> DIRECTIONS
A. In the patent excerpt on retrospective knowledge distillation, which two distinct kinds of computer-readable media may implementations of the disclosure comprise?
B. Write the passage that follows the final sentence of the patent excerpt on retrospective knowledge distillation.

> EXCERPT TO READ
In some cases, the act 604 includes, prior to utilizing the retrospective knowledge distillation loss, determining a knowledge distillation loss utilizing (prior) outputs (or output logits) from a student machine learning model and outputs (or output logits) from a teacher machine learning model. Additionally, in some instances, the act 604 includes determining a student loss utilizing output logits from a student machine learning model and ground truth data.

In addition, as shown in FIG. 6, the series of acts 600 include an act 606 of learning parameters of a student machine learning model utilizing a retrospective knowledge distillation loss. Moreover, in one or more embodiments, the act 606 includes learning additional parameters of a student machine learning model utilizing an additional retrospective knowledge distillation loss. Furthermore, in some cases, the act 606 includes learning parameters of a student machine learning model utilizing a combination of a student loss and a retrospective knowledge distillation loss. Additionally, in some cases, the act 606 includes learning prior parameters of a student machine learning model utilizing a knowledge distillation loss.

Implementations of the present disclosure may comprise or utilize a special purpose or general-purpose computer including computer hardware, such as, for example, one or more processors and system memory, as discussed in greater detail below. Implementations within the scope of the present disclosure also include physical and other computer-readable media for carrying or storing computer-executable instructions and/or data structures. In particular, one or more of the processes described herein may be implemented at least in part as instructions embodied in a non-transitory computer-readable medium and executable by one or more computing devices (e.g., any of the media content access devices described herein). In general, a processor (e.g., a microprocessor) receives instructions, from a non-transitory computer-readable medium, (e.g., memory), and executes those instructions, thereby performing one or more processes, including one or more of the processes described herein.

Computer-readable media can be any available media that can be accessed by a general purpose or special purpose computer system. Computer-readable media that store computer-executable instructions are non-transitory computer-readable storage media (devices). Computer-readable media that carry computer-executable instructions are transmission media. Thus, by way of example, and not limitation, implementations of the disclosure can comprise at least two distinctly different kinds of computer-readable media: non-transitory computer-readable storage media (devices) and transmission media.

Non-transitory computer-readable storage media (devices) includes RAM, ROM, EEPROM, CD-ROM, solid state drives (“SSDs”) (e.g., based on RAM), Flash memory, phase-change memory (“PCM”), other types of memory, other optical disk storage, magnetic disk storage or other magnetic storage devices, or any other medium which can be used to store desired program code means in the form of computer-executable instructions or data structures and which can be accessed by a general purpose or special purpose computer.

> SOURCE EXCERPT
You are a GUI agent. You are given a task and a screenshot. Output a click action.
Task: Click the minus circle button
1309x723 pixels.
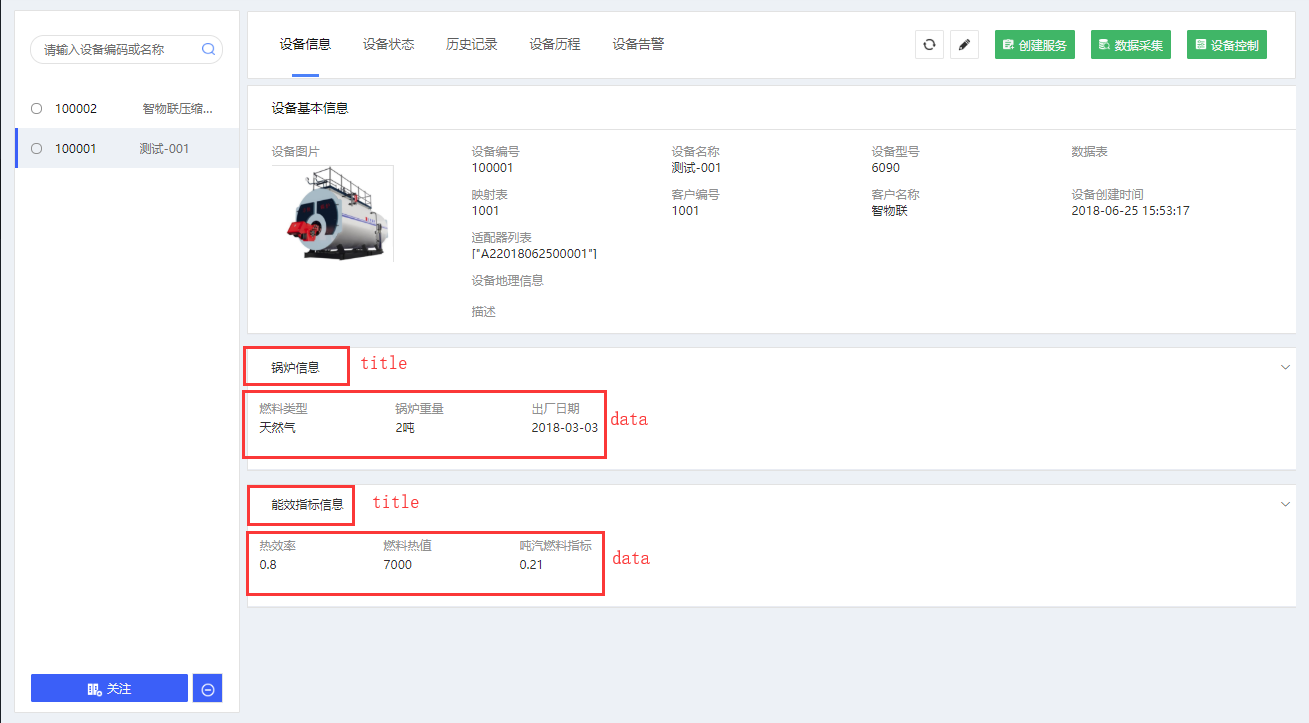[207, 688]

> RESPONSES TO THE EXERCISE
A. Non-transitory computer-readable storage media (devices) and transmission media.

B.
A “network” is defined as one or more data links that enable the transport of electronic data between computer systems and/or modules and/or other electronic devices. When information is transferred or provided over a network or another communications connection (either hardwired, wireless, or a combination of hardwired or wireless) to a computer, the computer properly views the connection as a transmission medium. Transmissions media can include a network and/or data links which can be used to carry desired program code means in the form of computer-executable instructions or data structures and which can be accessed by a general purpose or special purpose computer. Combinations of the above should also be included within the scope of computer-readable media.

Further, upon reaching various computer system components, program code means in the form of computer-executable instructions or data structures can be transferred automatically from transmission media to non-transitory computer-readable storage media (devices) (or vice versa). For example, computer-executable instructions or data structures received over a network or data link can be buffered in RAM within a network interface module (e.g., a “NIC”), and then eventually transferred to computer system RAM and/or to less volatile computer storage media (devices) at a computer system. Thus, it should be understood that non-transitory computer-readable storage media (devices) can be included in computer system components that also (or even primarily) utilize transmission media.

Computer-executable instructions comprise, for example, instructions and data which, when executed by a processor, cause a general-purpose computer, special purpose computer, or special purpose processing device to perform a certain function or group of functions. In some implementations, computer-executable instructions are executed by a general-purpose computer to turn the general-purpose computer into a special purpose computer implementing elements of the disclosure. The computer-executable instructions may be, for example, binaries, intermediate format instructions such as assembly language, or even source code. Although the subject matter has been described in language specific to structural features and/or methodological acts, it is to be understood that the subject matter defined in the appended claims is not necessarily limited to the described features or acts described above. Rather, the described features and acts are disclosed as example forms of implementing the claims.

Those skilled in the art will appreciate that the disclosure may be practiced in network computing environments with many types of computer system configurations, including, personal computers, desktop computers, laptop computers, message processors, hand-held devices, multi-processor systems, microprocessor-based or programmable consumer electronics, network PCs, minicomputers, mainframe computers, mobile telephones, PDAs, tablets, pagers, routers, switches, and the like. The disclosure may also be practiced in distributed system environments where local and remote computer systems, which are linked (either by hardwired data links, wireless data links, or by a combination of hardwired and wireless data links) through a network, both perform tasks. In a distributed system environment, program modules may be located in both local and remote memory storage devices.

Implementations of the present disclosure can also be implemented in cloud computing environments. As used herein, the term “cloud computing” refers to a model for enabling on-demand network access to a shared pool of configurable computing resources. For example, cloud computing can be employed in the marketplace to offer ubiquitous and convenient on-demand access to the shared pool of configurable computing resources. The shared pool of configurable computing resources can be rapidly provisioned via virtualization and released with low management effort or service provider interaction, and then scaled accordingly.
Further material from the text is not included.